Whichever lines of the entries hold the word "computer" should be identified and copied.

(Screenshot grounding data)
§
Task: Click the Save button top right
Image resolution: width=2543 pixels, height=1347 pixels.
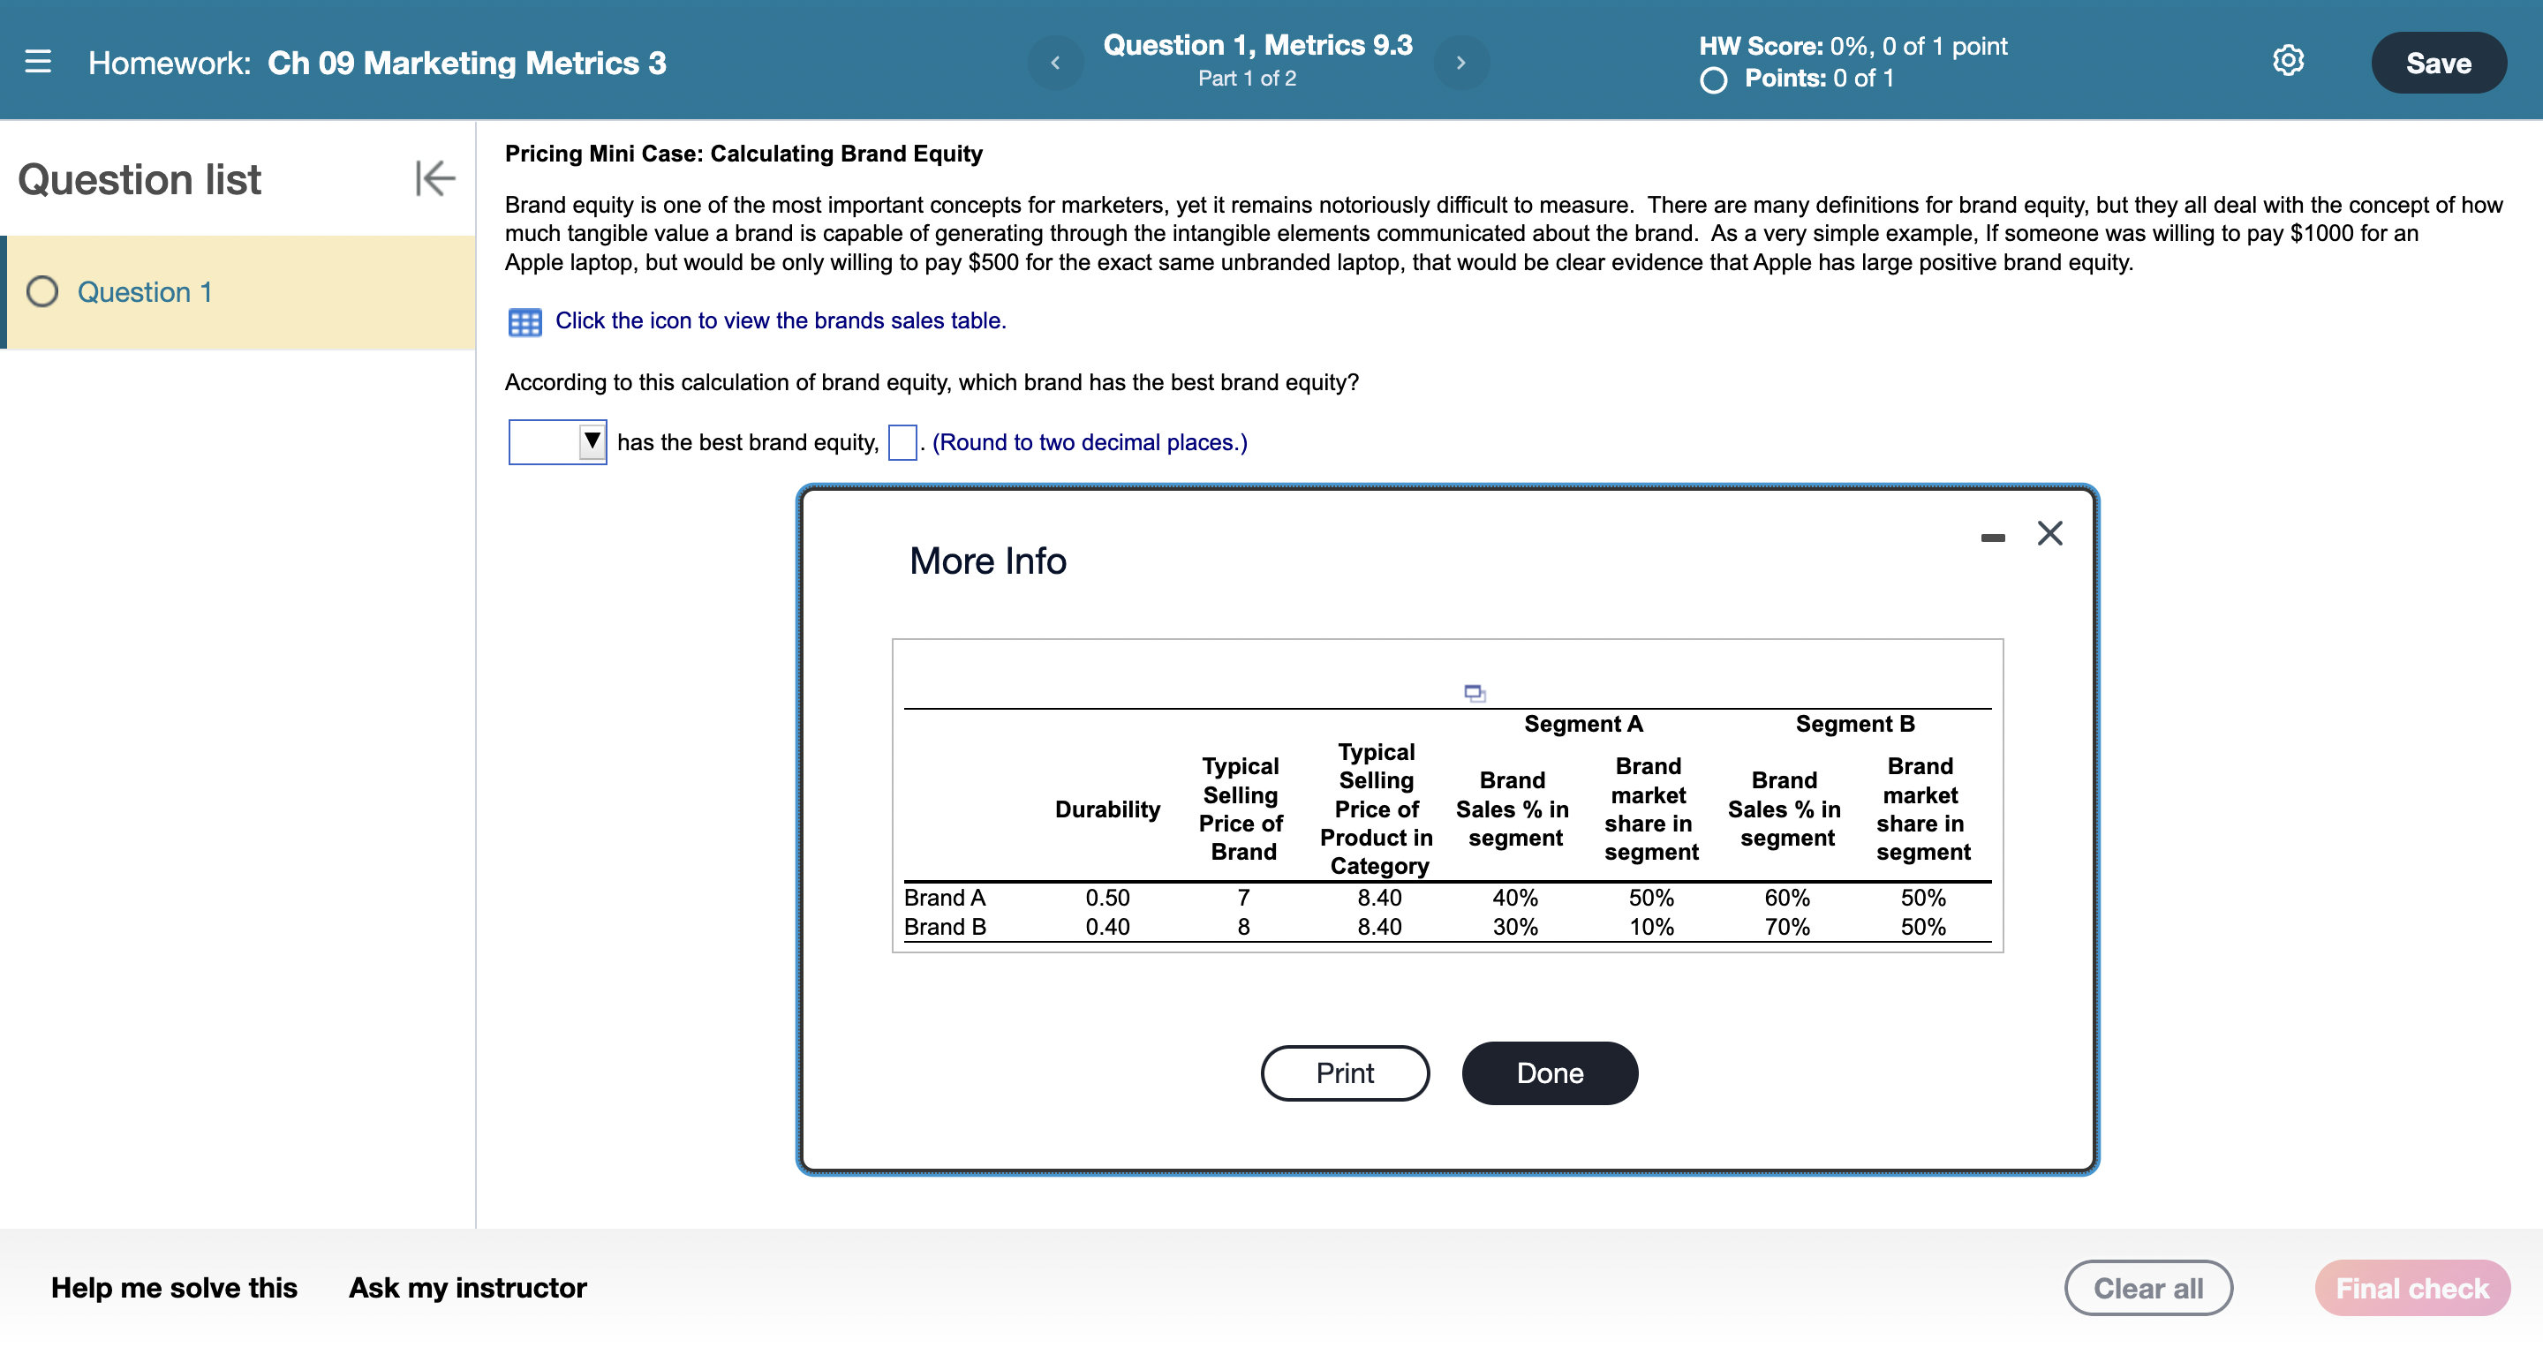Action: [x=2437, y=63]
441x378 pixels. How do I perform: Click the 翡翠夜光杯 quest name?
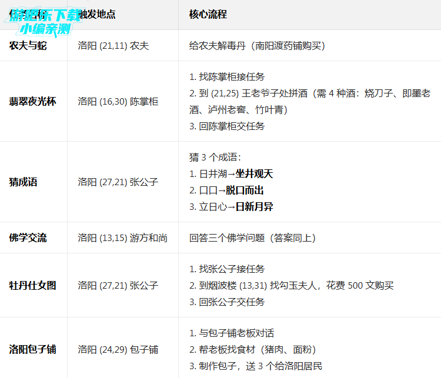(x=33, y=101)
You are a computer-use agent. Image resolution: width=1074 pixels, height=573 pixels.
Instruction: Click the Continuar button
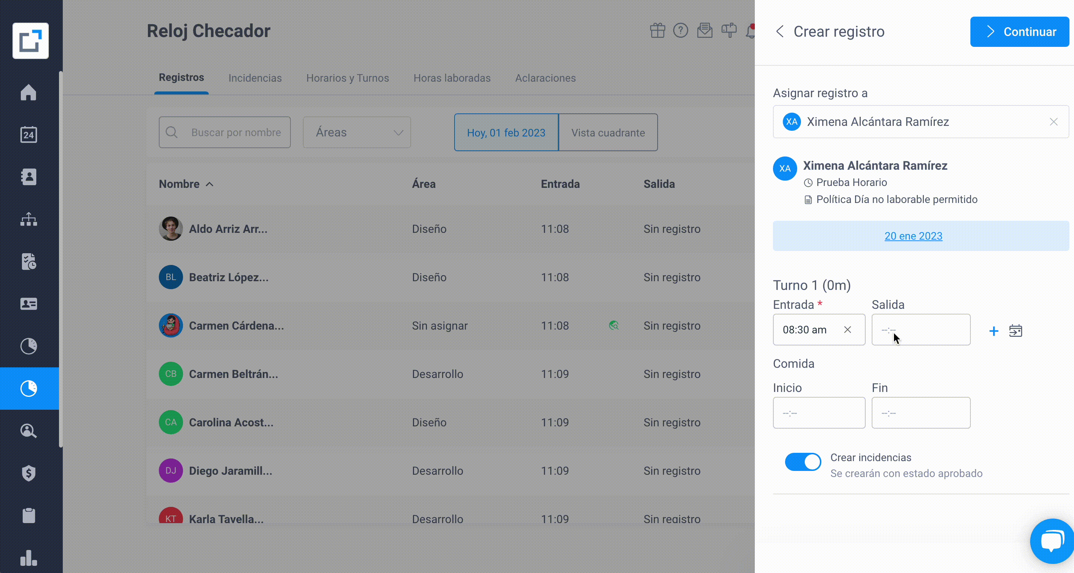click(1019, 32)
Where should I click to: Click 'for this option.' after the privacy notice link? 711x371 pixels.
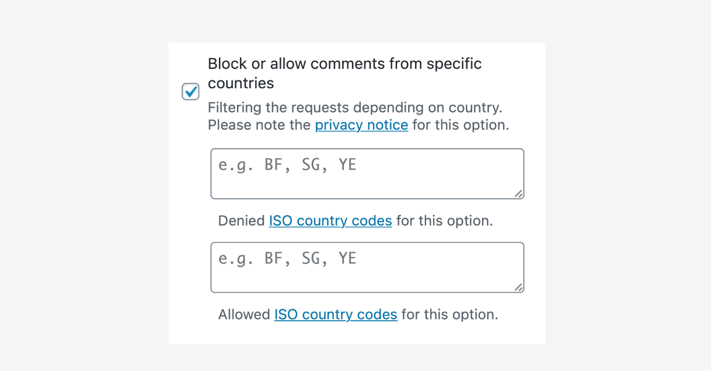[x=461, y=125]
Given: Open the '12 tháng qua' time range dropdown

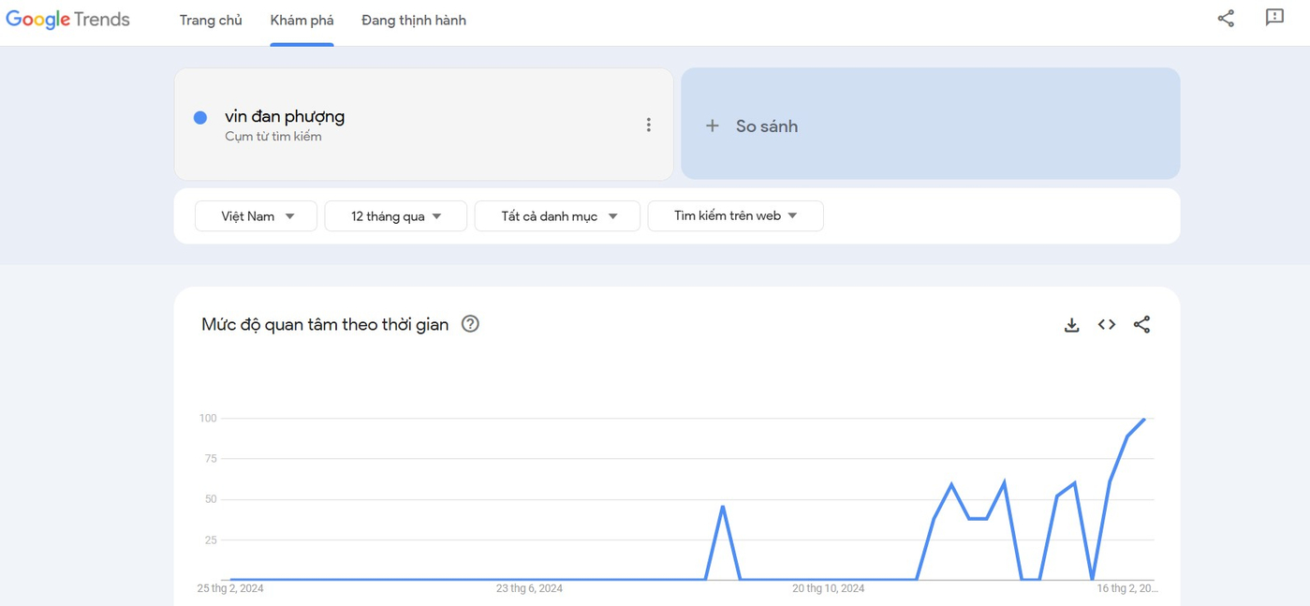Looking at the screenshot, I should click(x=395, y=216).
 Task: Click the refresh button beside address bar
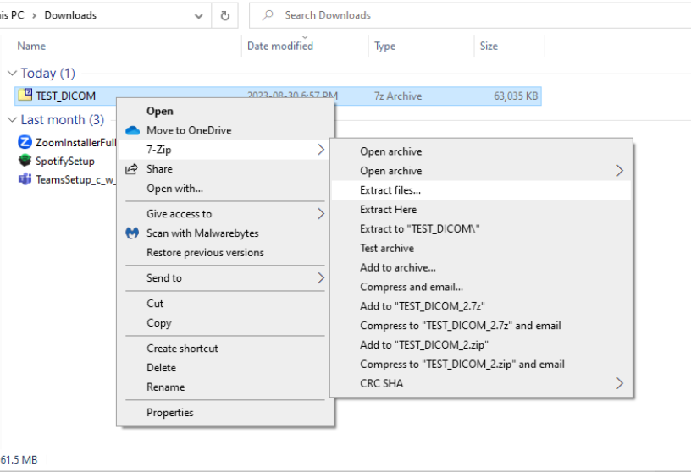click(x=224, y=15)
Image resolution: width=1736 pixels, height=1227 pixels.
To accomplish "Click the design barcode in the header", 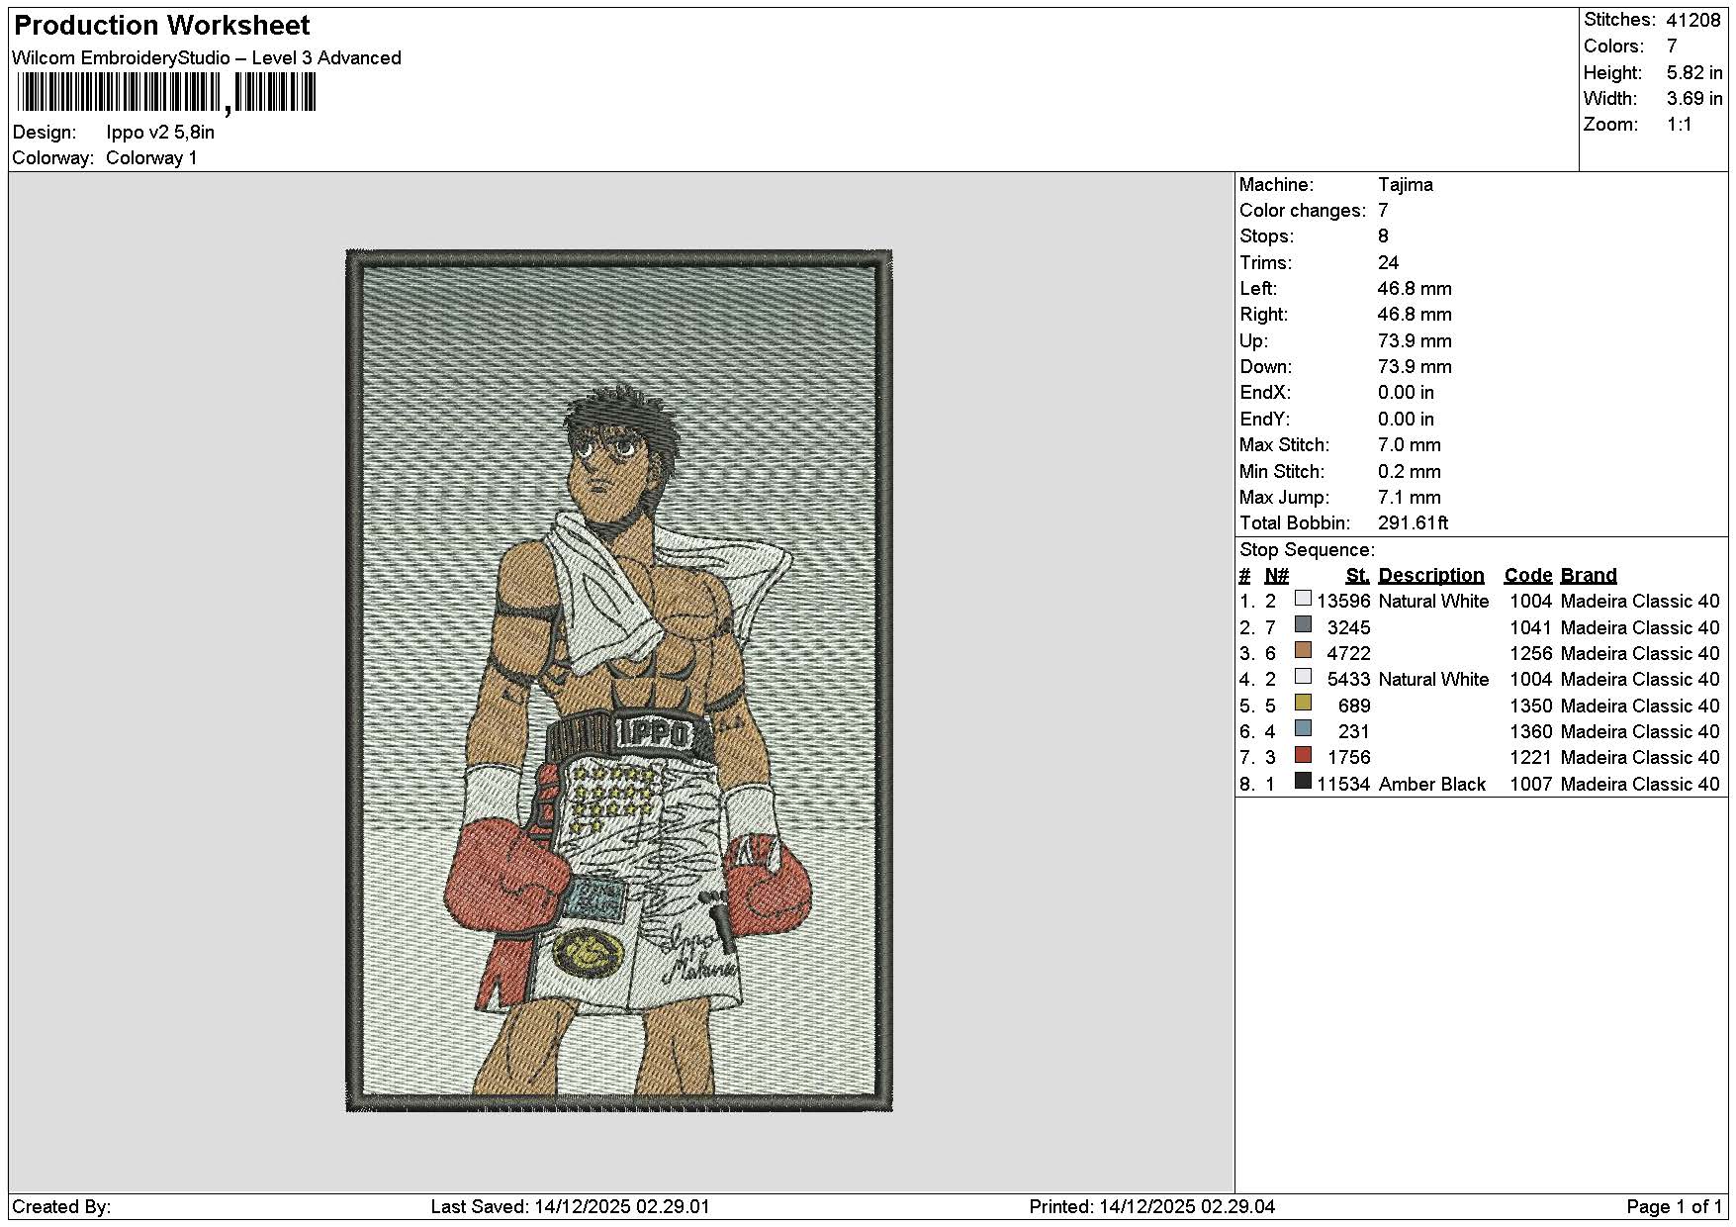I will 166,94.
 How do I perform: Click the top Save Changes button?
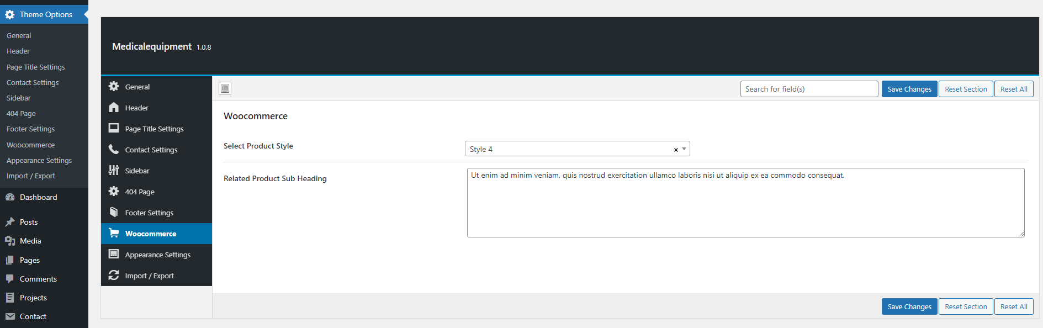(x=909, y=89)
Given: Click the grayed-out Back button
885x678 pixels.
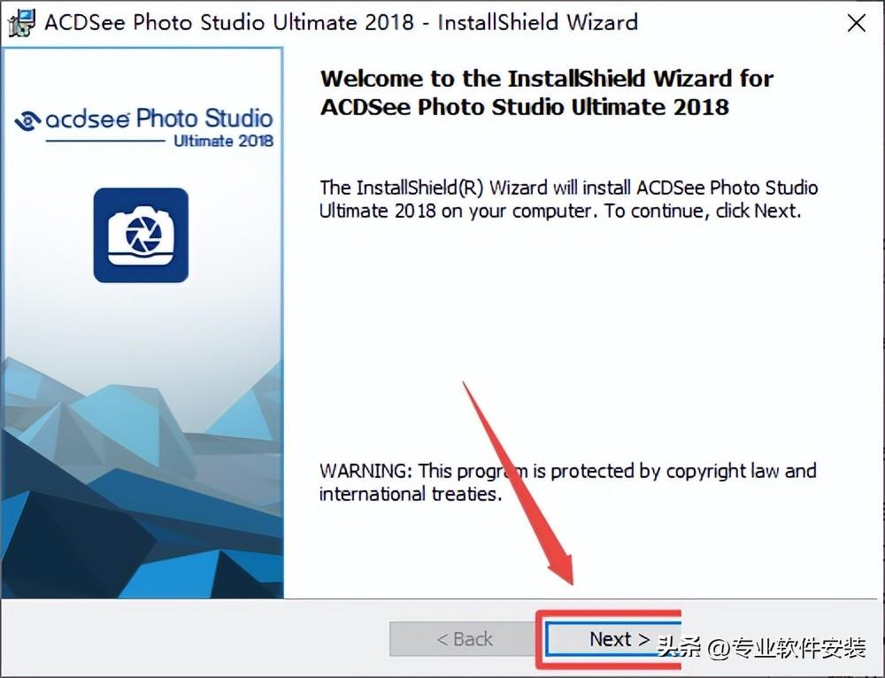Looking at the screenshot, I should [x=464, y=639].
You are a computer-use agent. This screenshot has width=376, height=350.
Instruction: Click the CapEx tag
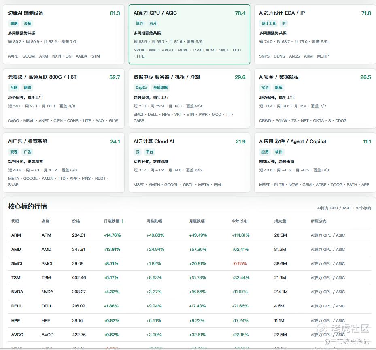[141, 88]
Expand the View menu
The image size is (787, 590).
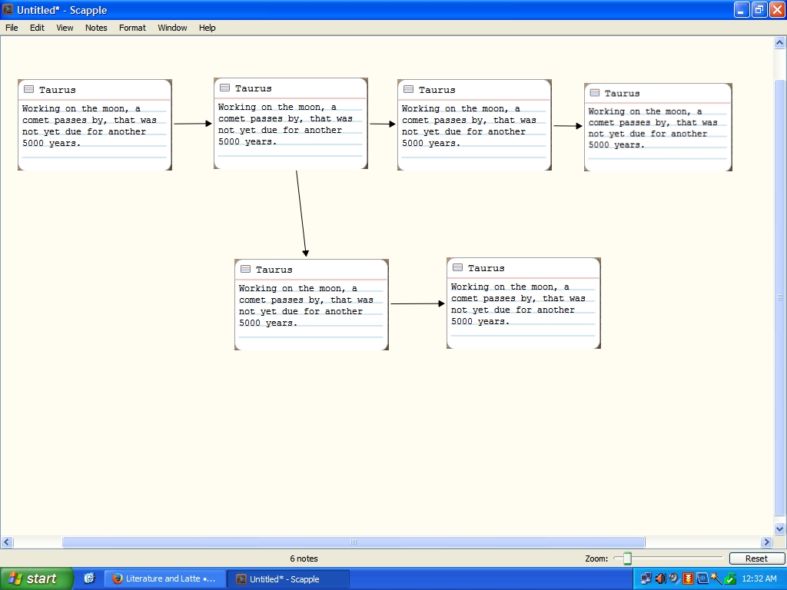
§
The answer:
You are a computer-use agent. Image resolution: width=1074 pixels, height=573 pixels.
You are a computer-use agent. This screenshot has width=376, height=350.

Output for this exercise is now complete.